Work order:
Review the material line by line. Identify and copy every line that contains the string "target".

Data in this exercise:
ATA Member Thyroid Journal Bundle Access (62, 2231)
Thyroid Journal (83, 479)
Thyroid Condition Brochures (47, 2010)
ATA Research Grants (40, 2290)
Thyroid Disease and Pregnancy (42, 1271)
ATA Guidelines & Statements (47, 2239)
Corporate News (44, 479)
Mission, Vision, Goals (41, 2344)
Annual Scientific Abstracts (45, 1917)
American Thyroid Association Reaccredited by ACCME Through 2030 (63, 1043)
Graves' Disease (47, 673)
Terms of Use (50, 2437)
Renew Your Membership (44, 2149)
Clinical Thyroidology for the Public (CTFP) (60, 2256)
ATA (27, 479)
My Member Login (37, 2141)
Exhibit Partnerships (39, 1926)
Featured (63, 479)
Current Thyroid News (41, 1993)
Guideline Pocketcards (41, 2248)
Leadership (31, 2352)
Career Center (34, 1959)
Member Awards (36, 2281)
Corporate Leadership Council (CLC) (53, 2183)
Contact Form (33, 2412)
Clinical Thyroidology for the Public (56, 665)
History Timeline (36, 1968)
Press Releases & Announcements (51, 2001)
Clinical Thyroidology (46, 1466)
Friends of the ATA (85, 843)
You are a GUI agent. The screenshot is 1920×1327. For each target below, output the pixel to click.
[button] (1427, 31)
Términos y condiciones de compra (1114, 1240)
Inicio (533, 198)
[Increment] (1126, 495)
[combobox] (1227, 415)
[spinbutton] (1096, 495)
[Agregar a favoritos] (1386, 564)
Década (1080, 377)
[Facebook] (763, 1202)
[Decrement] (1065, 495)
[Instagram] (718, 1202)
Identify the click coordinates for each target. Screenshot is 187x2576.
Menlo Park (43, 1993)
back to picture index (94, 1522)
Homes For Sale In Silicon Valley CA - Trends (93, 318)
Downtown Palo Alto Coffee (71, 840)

Final answer:
You are a GUI agent. The screenshot is 1920×1327. For each target below, output the pixel to click.
Identify the click coordinates for each target. Screenshot is 187x2576.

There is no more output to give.